# [What the exercise asks]
In the part of the listing that opens with the line containing "Screen dimensions: 1191x2576" and closes at the end of the listing, change "channel title" to "channel name". Write out that part with nothing else altered.

+++

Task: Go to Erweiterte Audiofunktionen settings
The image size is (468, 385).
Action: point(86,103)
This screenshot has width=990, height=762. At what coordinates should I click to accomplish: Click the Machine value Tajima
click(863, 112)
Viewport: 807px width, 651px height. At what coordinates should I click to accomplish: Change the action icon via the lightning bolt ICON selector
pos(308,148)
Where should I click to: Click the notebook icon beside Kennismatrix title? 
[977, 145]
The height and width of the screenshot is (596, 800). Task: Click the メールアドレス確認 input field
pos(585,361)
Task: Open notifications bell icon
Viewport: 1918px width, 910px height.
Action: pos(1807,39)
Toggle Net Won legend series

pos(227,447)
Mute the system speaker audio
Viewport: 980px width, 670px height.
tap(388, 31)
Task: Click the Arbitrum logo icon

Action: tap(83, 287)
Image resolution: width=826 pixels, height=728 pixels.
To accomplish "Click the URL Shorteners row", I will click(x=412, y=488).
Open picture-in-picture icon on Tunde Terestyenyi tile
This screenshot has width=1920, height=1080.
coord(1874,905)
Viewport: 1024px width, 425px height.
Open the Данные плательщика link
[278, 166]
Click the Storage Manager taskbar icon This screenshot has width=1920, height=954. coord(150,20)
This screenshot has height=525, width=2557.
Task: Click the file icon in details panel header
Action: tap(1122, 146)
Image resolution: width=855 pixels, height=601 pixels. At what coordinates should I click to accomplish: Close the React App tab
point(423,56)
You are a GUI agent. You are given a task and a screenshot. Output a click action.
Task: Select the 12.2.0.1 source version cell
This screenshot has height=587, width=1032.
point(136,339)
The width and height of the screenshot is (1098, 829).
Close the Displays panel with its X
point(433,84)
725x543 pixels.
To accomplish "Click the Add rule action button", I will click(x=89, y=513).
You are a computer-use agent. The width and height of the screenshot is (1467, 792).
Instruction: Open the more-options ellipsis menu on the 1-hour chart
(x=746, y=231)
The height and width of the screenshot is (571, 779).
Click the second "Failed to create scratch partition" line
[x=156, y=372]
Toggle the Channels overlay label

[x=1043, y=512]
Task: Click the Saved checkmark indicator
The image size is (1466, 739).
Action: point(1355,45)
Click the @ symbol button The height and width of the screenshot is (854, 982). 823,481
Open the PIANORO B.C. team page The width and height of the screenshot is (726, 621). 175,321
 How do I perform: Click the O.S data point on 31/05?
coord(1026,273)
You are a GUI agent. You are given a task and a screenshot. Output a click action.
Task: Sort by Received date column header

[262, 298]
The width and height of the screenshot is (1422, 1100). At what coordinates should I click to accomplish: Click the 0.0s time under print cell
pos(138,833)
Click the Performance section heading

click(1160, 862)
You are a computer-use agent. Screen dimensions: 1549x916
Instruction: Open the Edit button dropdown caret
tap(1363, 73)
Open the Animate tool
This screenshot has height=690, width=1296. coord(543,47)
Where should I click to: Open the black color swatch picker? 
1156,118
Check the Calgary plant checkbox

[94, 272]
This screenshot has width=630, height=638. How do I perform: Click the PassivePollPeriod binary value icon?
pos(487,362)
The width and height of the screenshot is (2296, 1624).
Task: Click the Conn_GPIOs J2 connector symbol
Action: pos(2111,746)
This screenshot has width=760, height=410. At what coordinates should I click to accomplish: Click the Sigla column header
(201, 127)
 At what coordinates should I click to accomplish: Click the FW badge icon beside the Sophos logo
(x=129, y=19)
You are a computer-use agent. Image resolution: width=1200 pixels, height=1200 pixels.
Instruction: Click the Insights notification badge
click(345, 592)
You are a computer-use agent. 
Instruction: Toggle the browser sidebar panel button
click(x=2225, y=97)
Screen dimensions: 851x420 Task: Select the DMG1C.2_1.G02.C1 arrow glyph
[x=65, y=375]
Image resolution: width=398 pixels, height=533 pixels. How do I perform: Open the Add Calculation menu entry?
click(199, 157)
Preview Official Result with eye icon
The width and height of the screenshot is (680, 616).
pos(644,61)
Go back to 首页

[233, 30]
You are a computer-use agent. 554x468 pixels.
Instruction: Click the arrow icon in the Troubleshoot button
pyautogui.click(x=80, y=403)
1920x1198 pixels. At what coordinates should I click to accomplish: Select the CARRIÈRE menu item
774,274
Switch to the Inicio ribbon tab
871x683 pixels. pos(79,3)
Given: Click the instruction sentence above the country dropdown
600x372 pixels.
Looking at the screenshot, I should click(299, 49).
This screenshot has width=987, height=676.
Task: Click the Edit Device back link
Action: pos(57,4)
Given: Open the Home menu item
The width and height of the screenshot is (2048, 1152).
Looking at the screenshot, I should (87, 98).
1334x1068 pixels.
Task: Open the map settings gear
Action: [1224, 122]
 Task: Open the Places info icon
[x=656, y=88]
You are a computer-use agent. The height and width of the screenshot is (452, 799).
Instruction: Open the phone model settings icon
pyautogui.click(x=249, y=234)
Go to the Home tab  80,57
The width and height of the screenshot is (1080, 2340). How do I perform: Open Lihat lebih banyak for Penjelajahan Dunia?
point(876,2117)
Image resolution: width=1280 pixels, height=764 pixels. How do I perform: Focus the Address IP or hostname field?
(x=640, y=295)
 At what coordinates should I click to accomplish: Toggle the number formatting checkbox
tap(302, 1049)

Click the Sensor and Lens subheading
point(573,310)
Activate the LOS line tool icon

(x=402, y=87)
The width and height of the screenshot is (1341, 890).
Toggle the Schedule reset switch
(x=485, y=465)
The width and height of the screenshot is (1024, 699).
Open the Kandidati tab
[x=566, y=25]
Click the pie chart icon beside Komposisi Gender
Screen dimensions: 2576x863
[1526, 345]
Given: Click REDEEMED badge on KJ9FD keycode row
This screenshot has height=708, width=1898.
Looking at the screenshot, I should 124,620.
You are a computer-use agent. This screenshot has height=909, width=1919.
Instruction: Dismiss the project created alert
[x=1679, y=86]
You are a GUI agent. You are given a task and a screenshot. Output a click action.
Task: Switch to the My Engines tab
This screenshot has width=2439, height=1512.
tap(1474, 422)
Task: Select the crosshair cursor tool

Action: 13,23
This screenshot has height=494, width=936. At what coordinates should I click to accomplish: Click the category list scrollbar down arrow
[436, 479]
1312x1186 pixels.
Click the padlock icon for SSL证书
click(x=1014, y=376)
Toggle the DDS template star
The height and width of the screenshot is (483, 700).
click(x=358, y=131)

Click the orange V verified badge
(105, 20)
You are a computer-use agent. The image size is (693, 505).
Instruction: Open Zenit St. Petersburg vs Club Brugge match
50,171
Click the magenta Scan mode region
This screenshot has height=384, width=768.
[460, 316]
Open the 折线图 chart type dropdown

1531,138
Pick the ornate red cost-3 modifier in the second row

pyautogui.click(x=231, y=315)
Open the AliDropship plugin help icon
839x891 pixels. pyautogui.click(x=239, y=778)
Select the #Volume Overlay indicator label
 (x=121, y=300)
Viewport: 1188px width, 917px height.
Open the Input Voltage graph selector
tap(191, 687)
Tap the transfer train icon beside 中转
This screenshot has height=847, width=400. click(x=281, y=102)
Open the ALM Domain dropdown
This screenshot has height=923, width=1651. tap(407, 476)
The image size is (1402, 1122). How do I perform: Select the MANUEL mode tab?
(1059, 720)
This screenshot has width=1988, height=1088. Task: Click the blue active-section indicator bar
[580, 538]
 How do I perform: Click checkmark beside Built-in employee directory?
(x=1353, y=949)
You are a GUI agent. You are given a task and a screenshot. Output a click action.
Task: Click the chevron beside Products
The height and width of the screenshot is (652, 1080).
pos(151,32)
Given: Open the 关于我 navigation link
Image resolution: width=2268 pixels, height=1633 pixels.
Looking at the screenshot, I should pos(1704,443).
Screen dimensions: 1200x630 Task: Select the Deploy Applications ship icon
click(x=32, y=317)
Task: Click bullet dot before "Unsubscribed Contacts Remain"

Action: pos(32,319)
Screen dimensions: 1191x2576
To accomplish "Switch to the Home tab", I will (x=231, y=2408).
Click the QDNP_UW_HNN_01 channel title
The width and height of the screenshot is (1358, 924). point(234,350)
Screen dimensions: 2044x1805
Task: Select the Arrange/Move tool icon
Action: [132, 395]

+++

# [The completed task]
Screen dimensions: 1191x2576
To accomplish "Switch to the Home tab", I will (x=231, y=2408).
Click the QDNP_UW_HNN_01 channel name
The width and height of the screenshot is (1358, 924). point(234,350)
Screen dimensions: 2044x1805
Task: Select the Arrange/Move tool icon
Action: [132, 395]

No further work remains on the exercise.